Induction Voltmeter
- Its construction is similar to that of an
induction ammeter except for the difference
that its winding is wound with a large number of turns of fine wire. - Since it is connected across the lines and carries very small
current (5-10mA), the number of turns of
its wire has to be large in order to produce
an adequate amount of m.m.f. Split phase
windings are obtained by connecting a high
resistance R in series with the winding of
one magnet and an inductive coil in series
with the winding of the other magnet as
shown in Figure
Errors in Induction Instruments
There are two types of errors (i) frequency error and (ii) temperature error.

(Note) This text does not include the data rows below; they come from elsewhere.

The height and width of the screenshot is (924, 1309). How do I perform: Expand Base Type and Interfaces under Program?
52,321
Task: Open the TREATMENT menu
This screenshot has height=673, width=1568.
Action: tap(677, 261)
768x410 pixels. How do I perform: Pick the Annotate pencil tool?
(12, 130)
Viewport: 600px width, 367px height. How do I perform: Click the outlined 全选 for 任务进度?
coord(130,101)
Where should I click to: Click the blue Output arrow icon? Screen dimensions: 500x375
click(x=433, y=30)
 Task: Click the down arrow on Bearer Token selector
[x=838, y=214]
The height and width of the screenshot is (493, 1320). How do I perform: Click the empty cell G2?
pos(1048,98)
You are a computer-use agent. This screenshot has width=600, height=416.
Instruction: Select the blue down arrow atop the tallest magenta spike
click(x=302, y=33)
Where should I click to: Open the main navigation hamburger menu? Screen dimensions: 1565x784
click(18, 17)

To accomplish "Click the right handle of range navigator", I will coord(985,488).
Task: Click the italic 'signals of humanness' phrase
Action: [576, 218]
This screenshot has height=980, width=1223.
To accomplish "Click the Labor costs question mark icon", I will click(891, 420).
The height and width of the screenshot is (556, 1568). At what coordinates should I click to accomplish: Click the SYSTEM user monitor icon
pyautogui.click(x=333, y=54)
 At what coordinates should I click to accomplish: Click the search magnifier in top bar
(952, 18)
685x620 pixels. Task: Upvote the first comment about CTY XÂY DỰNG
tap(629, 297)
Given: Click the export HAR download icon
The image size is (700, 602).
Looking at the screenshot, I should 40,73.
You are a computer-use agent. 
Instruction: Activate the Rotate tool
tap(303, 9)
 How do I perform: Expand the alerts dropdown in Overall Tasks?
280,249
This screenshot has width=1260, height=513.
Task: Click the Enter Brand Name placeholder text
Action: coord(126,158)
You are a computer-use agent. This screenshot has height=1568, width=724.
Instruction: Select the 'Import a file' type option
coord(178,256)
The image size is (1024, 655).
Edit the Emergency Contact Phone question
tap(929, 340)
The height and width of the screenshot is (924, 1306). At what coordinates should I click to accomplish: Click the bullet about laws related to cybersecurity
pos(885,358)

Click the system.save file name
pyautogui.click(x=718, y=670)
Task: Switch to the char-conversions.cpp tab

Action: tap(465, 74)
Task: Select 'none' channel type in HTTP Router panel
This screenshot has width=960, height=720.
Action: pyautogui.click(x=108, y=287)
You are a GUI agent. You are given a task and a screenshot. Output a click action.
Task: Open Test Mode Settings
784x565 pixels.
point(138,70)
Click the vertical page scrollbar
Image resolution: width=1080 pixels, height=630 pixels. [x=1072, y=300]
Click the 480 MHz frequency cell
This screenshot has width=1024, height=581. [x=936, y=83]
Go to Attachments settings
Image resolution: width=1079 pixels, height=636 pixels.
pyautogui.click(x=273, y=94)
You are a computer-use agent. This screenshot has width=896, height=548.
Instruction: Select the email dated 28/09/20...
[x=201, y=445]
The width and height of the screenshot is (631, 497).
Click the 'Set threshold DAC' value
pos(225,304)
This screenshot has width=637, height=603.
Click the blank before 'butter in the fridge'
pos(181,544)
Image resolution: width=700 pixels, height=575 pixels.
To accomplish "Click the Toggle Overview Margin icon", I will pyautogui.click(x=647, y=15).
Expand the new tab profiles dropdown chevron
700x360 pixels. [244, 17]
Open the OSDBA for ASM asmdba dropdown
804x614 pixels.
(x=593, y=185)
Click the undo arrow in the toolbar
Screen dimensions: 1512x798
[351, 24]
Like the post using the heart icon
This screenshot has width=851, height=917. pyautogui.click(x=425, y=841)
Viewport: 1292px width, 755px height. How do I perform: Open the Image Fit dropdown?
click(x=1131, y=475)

- Since deflecting torque depends on frequency, hence unless the alternating current to be
measured has same frequency with which the instrument was calibrated, there will be large error in its readings. Frequency errors can be compensated for by the use of a non-inductive
shunt in the case of ammeters. In voltmeters, such errors are not large and, to a great extent,
are self-compensating. - Serious errors may occur due to the variation of temperature because the resistances of eddy
current paths depends on the temperature. Such errors can, however, be compensated for by
hunting in the case of ammeters and by combination of shunt and swamping resistances in
the case of voltmeters.
Advantages and Disadvantages Induction Voltmeter
- A full-scale deflection of over 200° can be obtained with such instruments. Hence, they
have long open scales. - Damping is very efficient.
- They are not much affected by external stray fields.
- Their power consumption is fairly large and cost relatively high.
- They can be used for a.c. measurements only.
- Unless compensated for frequency and temperature variations, serious errors may be introduced.